Compressing directory using shutil.make_archive() while preserving directory structure

Using the terms in the documentation, you have specified a root_dir, but not a base_dir. Try specifying the base_dir like so:

shutil.make_archive('/home/code/test_dicoms',
                    'zip',
                    '/home/code/',
                    'test_dicoms')

To answer your second question, it depends upon the version of Python you are using. Starting from Python 3.4, ZIP64 extensions will be availble by default. Prior to Python 3.4, make_archive will not automatically create a file with ZIP64 extensions. If you are using an older version of Python and want ZIP64, you can invoke the underlying zipfile.ZipFile() directly.

If you choose to use zipfile.ZipFile() directly, bypassing shutil.make_archive(), here is an example:

import zipfile
import os

d = '/home/code/test_dicoms'

os.chdir(os.path.dirname(d))
with zipfile.ZipFile(d + '.zip',
                     "w",
                     zipfile.ZIP_DEFLATED,
                     allowZip64=True) as zf:
    for root, _, filenames in os.walk(os.path.basename(d)):
        for name in filenames:
            name = os.path.join(root, name)
            name = os.path.normpath(name)
            zf.write(name, name)

Reference:

• https://docs.python.org/2/library/shutil.html#shutil.make_archive
• https://docs.python.org/2/library/zipfile.html#zipfile-objects

I have written a wrapper function myself because shutil.make_archive is too confusing to use.

Here it is http://www.seanbehan.com/how-to-use-python-shutil-make_archive-to-zip-up-a-directory-recursively-including-the-root-folder/

And just the code..

import os, shutil
def make_archive(source, destination):
        base = os.path.basename(destination)
        name = base.split('.')[0]
        format = base.split('.')[1]
        archive_from = os.path.dirname(source)
        archive_to = os.path.basename(source.strip(os.sep))
        shutil.make_archive(name, format, archive_from, archive_to)
        shutil.move('%s.%s'%(name,format), destination)

make_archive('/path/to/folder', '/path/to/folder.zip')

There are basically 2 approaches to using shutil: you may try to understand the logic behind it or you may just use an example. I couldn't find an example here so I tried to create my own.

;TLDR. Run shutil.make_archive('dir1_arc', 'zip', root_dir='dir1') or shutil.make_archive('dir1_arc', 'zip', base_dir='dir1') or just shutil.make_archive('dir1_arc', 'zip', 'dir1') from temp.
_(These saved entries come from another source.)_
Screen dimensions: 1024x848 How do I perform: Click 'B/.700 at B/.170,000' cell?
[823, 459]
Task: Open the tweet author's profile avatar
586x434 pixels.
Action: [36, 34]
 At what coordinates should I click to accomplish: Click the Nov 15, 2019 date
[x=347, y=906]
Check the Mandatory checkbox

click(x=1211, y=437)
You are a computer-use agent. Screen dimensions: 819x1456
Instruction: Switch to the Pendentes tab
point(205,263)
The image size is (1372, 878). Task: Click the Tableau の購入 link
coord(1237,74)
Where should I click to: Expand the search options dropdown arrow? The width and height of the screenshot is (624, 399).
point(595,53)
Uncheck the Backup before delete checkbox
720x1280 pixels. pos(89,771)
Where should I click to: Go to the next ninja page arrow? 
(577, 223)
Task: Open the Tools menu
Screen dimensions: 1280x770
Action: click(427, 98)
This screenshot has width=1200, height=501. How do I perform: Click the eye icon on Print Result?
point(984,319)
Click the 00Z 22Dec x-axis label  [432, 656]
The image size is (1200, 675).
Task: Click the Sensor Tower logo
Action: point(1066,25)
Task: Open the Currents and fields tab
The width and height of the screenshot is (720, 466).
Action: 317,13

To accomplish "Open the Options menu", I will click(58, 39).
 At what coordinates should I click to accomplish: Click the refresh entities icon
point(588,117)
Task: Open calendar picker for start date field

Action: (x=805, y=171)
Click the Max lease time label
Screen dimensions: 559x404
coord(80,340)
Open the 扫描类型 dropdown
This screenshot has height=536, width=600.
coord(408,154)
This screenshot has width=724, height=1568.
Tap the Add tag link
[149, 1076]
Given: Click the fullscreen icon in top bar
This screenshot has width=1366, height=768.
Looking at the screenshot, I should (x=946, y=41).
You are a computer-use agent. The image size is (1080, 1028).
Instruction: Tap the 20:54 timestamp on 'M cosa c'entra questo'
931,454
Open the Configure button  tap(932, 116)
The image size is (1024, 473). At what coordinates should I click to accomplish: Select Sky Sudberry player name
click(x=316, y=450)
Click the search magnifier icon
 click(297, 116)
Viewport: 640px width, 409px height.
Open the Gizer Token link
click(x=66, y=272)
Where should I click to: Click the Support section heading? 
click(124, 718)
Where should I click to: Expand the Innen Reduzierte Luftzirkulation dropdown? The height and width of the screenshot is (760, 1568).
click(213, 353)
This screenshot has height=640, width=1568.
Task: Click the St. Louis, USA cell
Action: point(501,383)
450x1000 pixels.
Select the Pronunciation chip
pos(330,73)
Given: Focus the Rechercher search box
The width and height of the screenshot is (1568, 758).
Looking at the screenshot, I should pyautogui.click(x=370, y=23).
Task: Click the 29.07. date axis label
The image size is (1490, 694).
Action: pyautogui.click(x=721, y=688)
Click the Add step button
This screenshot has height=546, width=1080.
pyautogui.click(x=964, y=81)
Suppose you have ~/temp/dir1:

temp $ tree dir1
dir1
├── dir11
│   ├── file11
│   ├── file12
│   └── file13
├── dir1_arc.zip
├── file1
├── file2
└── file3

How can you create an archive of dir1? Set base_name='dir1_arc', format='zip'. Well you have a lot of options:

• cd into dir1 and run shutil.make_archive(base_name=base_name, format=format); it will create an archive dir1_arc.zip inside dir1; the only problem you'll get a strange behavior: inside your archive you'll find file dir1_arc.zip;
• from temp run shutil.make_archive(base_name=base_name, format=format, base_dir='dir1'); you'll get dir1_arc.zip inside temp that you can unzip into dir1; root_dir defaults to temp;
• from ~ run shutil.make_archive(base_name=base_name, format=format, root_dir='temp', base_dir='dir1'); you'll again get your file but this time inside ~ directory;
• create another directory temp2 in ~ and run inside it: shutil.make_archive(base_name=base_name, format=format, root_dir='../temp', base_dir='dir1'); you'll get your archive in this temp2 folder;

Can you run shutil without specifying arguments? You can. Run from temp shutil.make_archive('dir1_arc', 'zip', 'dir1'). This is the same as run shutil.make_archive('dir1_arc', 'zip', root_dir='dir1'). What can we say about base_dir in this case? From documentation not so much. From source code we may see that:

if root_dir is not None:
  os.chdir(root_dir)

if base_dir is None:
        base_dir = os.curdir 

So in our case base_dir is dir1. And we can keep asking questions.